The actors are to be commended for portraying their characters and the narrative situation without causing misinterpreted perversion. Although the motion and visualization of an adult male softly kissing a teenaged boy on the mouth pushes your moral or philosophical comfort level, Sugus Legaspi and Frances Villanueva’s performances do not connate a dynamic of predator and prey. What it does make you feel is almost too bizarre for words. Yes, there are social conventions that tell us we should disapprove, but perhaps due to the ambiguity of whether or not Crispin’s receptiveness is characteristic behavior we cannot be sure of our judgment.

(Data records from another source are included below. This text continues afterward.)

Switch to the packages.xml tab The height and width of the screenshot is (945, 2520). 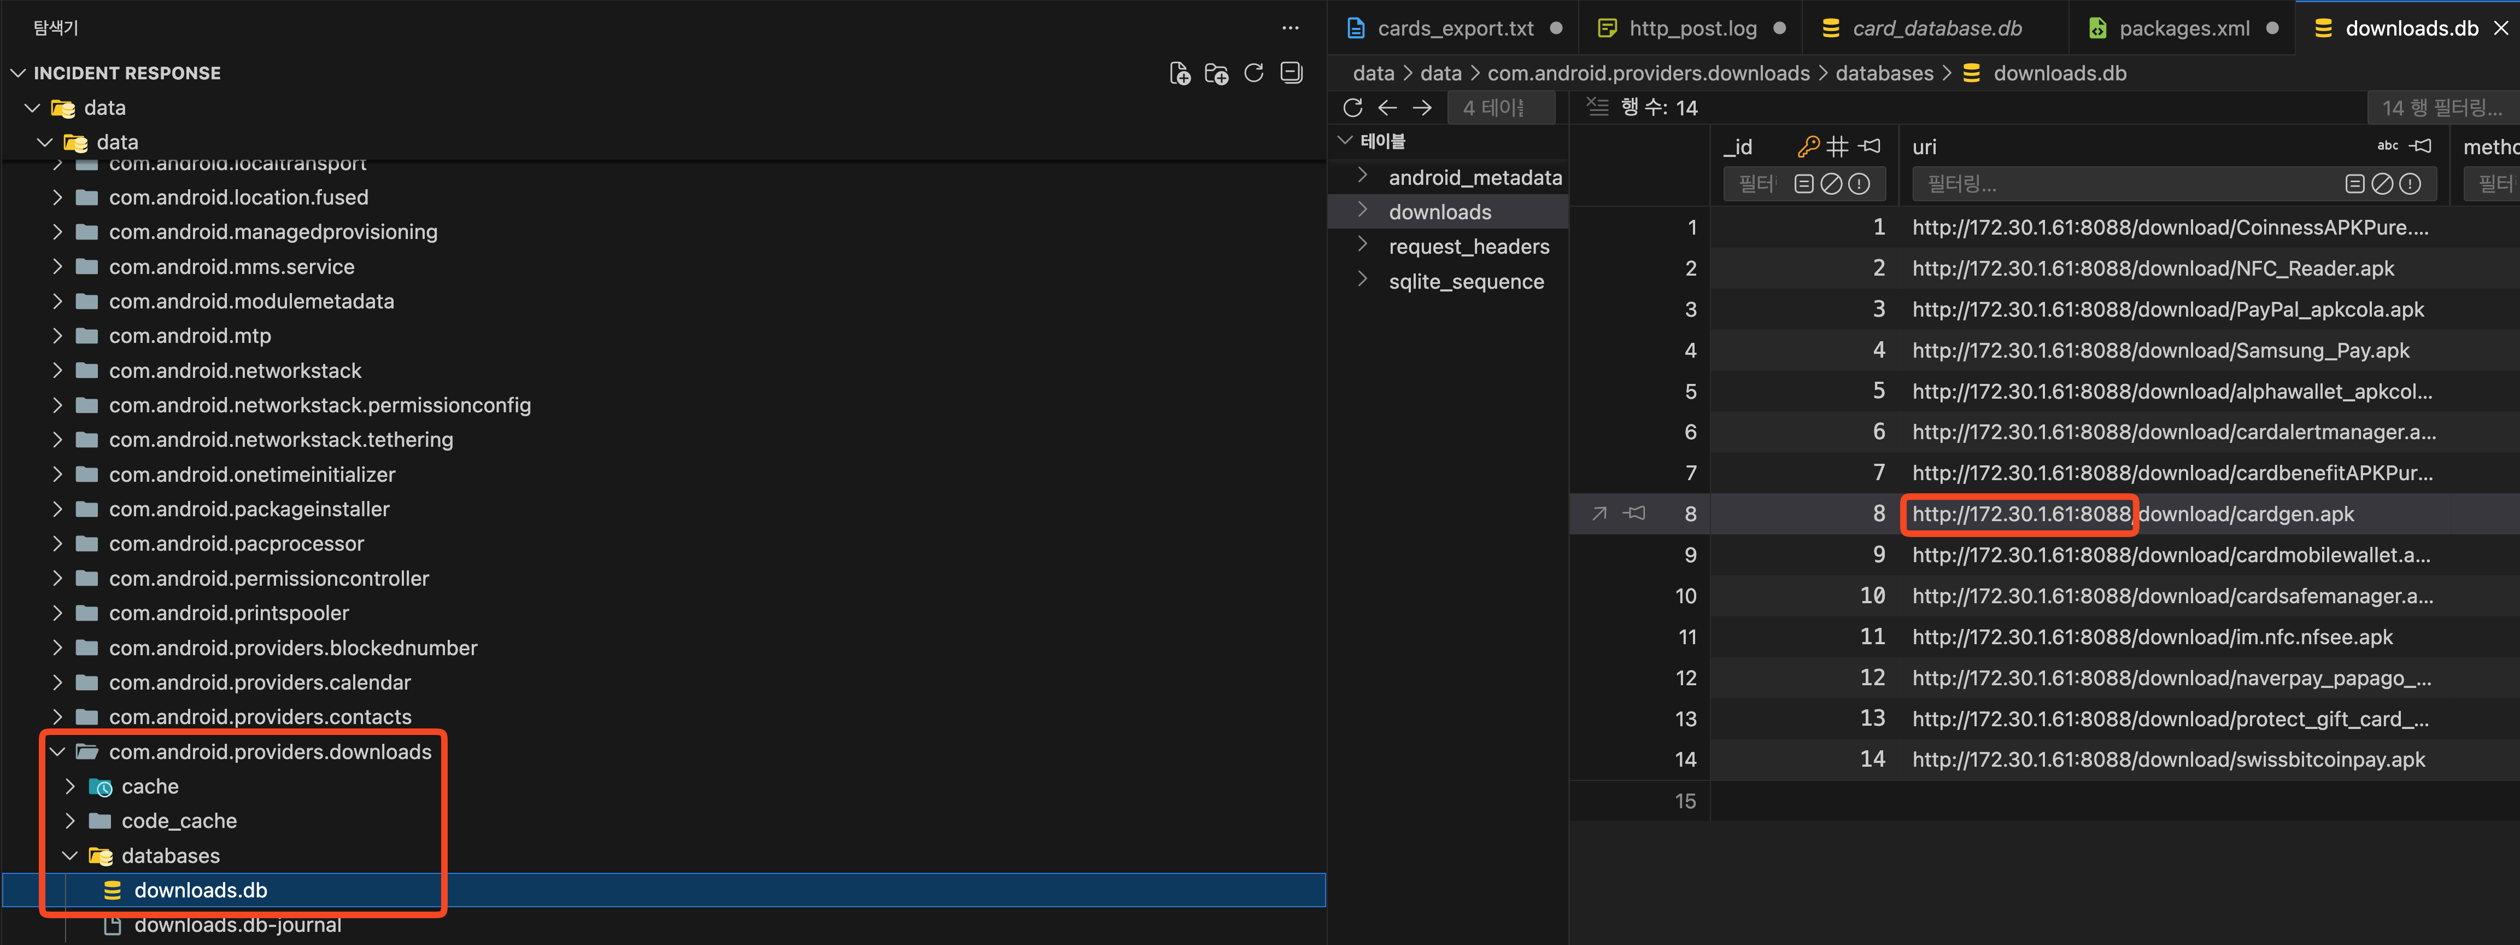[x=2183, y=28]
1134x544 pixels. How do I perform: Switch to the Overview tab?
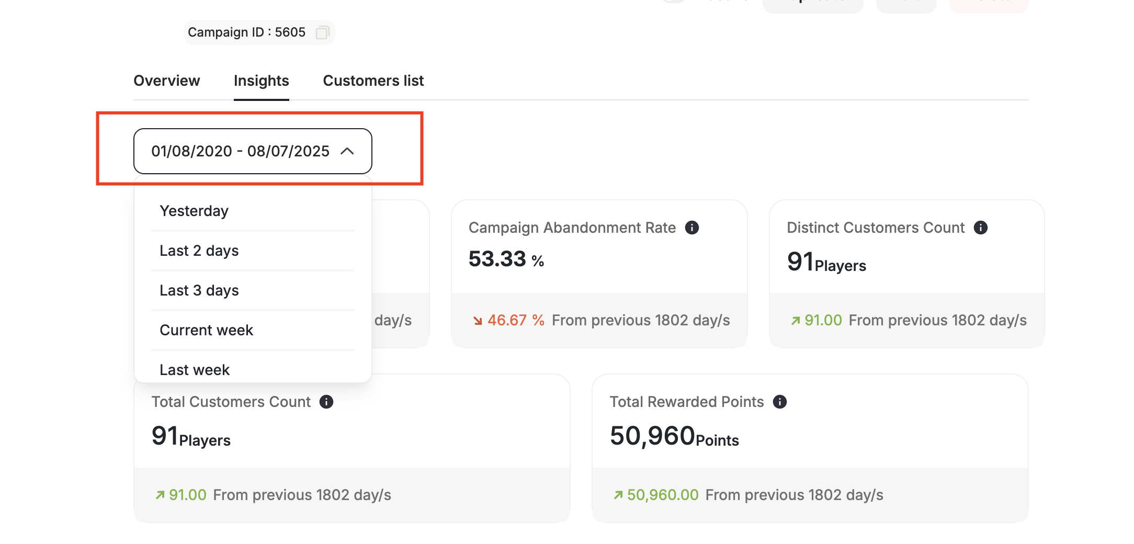coord(167,81)
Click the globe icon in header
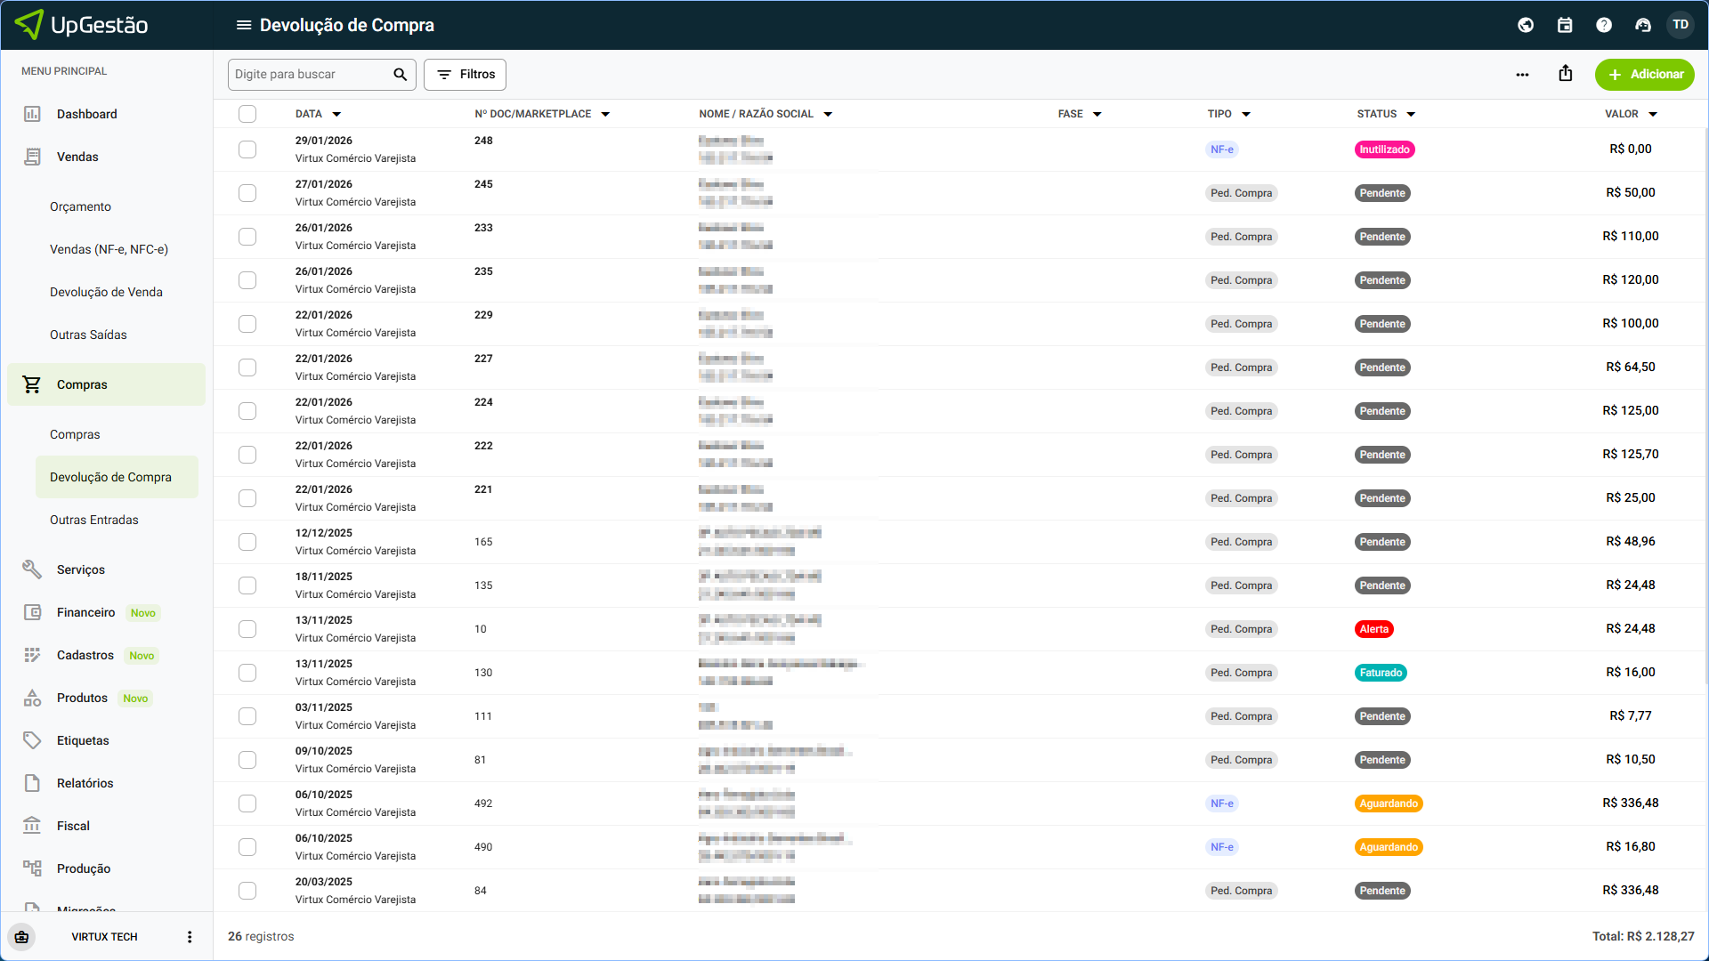Image resolution: width=1709 pixels, height=961 pixels. click(x=1526, y=25)
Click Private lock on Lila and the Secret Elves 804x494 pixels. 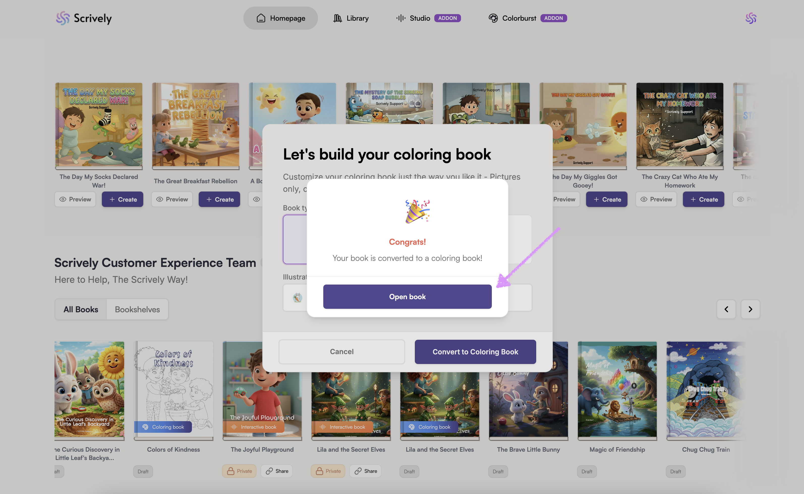(328, 471)
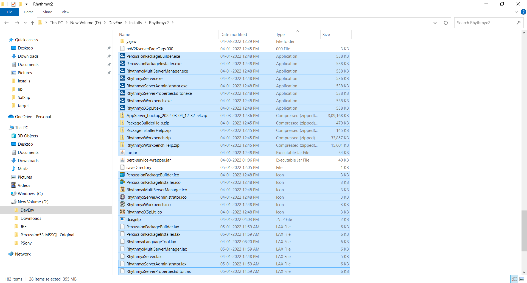
Task: Click the back navigation arrow
Action: point(6,23)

When we see a wall of movie ticket stubs later in the film, are we to assume that Crispin has frequented other movie theatres that cater to the same clientele? Or that he went to the cinema hundreds of times since meeting Gardo? Nothing about Crispin’s actions sufficiently confirms for us that his fling with Gardo is a representation of sexual curiosity.

Therein lies the cause of my rating dilemma. My personal and critical impressions of the film do not correspond to the implications of the stars (not even half-stars). If I were to ignore the evaluation comments correlated with each star and give it a middle-ground grade (three stars), my gut would protest. “Last Full Show” is worthy of an audience, but it does not instill in me the decisiveness needed to grant it a rating I feel it deserves.